Quelle –
────

Und dieses hart erkämpfte Preisniveau soll nun steigen? "Diesen Trend zu teuren Lithium-Ionen-Batterien halte ich in den kommenden drei bis sechs Jahren für wahrscheinlich", räumt der Akkuexperte ein. "Ich rechne mit bis zu 15 Prozent". Der weit überwiegende Anteil der Gesamtkosten einer Batteriezelle sind den Material- und Rohstoffkosten zuzuordnen. "Und es wird in einigen Materialklassen zu Rohstoffengpässe kommen, besonders bei Lithium und Nickel", prognostiziert Bernhart. Bloomberg und McKinsey sind gegenteiliger Meinung. In einer nicht veröffentlichten Studie verrät die Finanznachrichtenagentur, dass sich die Bergbauindustrie auf den boomenden Bedarf nach Akkus angepasst hätte und dass es bereits Überkapazitäten gebe, was die Batteriezellpreise purzeln ließ. Patrick Schaufuss, Associate Partner bei McKinsey, auch einer der Referenten auf dem ATZ-Kongress Electrified Mobility, wird Bernhart in Mannheim widersprechen. Er sieht keine Teuerungsraten bei Traktionsbatterien.

────

Bereitgestellte Daten –
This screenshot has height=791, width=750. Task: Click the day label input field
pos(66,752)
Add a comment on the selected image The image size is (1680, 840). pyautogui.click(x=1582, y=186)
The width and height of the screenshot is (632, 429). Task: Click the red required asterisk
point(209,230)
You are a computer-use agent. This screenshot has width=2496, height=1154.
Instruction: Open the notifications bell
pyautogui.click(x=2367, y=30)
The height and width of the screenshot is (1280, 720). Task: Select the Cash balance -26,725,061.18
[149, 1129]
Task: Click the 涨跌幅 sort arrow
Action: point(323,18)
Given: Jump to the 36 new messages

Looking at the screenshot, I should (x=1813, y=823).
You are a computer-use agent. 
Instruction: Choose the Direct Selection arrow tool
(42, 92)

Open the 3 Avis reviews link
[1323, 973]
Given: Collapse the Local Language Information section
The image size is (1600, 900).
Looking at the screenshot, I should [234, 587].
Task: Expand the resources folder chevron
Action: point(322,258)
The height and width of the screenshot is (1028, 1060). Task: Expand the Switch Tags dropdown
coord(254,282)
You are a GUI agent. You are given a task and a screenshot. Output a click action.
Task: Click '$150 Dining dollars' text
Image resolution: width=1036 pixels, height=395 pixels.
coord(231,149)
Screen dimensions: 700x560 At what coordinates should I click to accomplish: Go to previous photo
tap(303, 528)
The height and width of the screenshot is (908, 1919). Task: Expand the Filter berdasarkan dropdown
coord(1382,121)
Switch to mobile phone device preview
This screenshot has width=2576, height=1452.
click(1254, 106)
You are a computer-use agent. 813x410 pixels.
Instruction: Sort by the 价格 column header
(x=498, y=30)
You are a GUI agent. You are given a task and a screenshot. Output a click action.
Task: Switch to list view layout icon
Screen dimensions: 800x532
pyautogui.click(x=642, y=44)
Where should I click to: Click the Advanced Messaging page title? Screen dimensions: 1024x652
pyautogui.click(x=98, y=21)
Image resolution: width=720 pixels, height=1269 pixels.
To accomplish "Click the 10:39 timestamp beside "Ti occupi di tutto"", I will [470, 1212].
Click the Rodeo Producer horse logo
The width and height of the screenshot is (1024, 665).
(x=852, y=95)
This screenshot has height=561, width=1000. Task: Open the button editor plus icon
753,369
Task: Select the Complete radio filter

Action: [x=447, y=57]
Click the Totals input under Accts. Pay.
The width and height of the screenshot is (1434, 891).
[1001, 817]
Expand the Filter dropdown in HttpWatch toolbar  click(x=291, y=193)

────

Aufgaben –
[a] Fasse den Text über Batteriepreise in zwei Sätzen zusammen.
[b] Führe den Text über die Entwicklung der Batteriepreise nach seinem letzten Satz weiter.

Ergebnisse –
[a] Der Akkuexperte Bernhart hält in den kommenden drei bis sechs Jahren einen Preisanstieg bei Lithium-Ionen-Batterien um bis zu 15 Prozent für wahrscheinlich und erwartet Rohstoffengpässe, besonders bei Lithium und Nickel. Bloomberg und McKinsey sind gegenteiliger Meinung: Laut Bloomberg hat sich die Bergbauindustrie auf den Bedarf eingestellt und es gibt bereits Überkapazitäten, und Patrick Schaufuss von McKinsey sieht keine Teuerungsraten bei Traktionsbatterien.

[b]
Gründe für die Verteuerung

"Ein Grund für die Verteuerung ist, dass das Interesse von Investoren in die Erschließung neuer Abbaugebiete aufgrund sinkender Aktienpreise nachgelassen hat", meint Bernhart. Lithium würde bislang aus den Salzseen Südamerikas gewonnen. Dies sei zwar zunächst kostengünstig, aber die Aufbereitung zu Lithiumcarbonat, das für sogenannte nickelreiche NCM 8:1:1-Zellen (Nickel, Kobalt, Mangan) benötigt würde, sei aufgrund potenzieller hoher Verunreinigungen unverhältnismäßig aufwendig. "Bei der teuren Gewinnung von gebundenem Lithium in Minen erhält man hingegen reineres Lithium", klärt der Consultant auf. "Letztendlich verschärft der steigende Bedarf an Batterien den angesprochenen Engpass – wir sprechen von einem jährlichen Zuwachs von rund 25 Prozent", rechnet Bernhart. Das heißt, es werden Rohstoffe für 1.000 GWh in 2025 abgefragt, 2.000 GWh sind es dann in 2030. Der Großteil wird für automobile Anwendungen benötigt.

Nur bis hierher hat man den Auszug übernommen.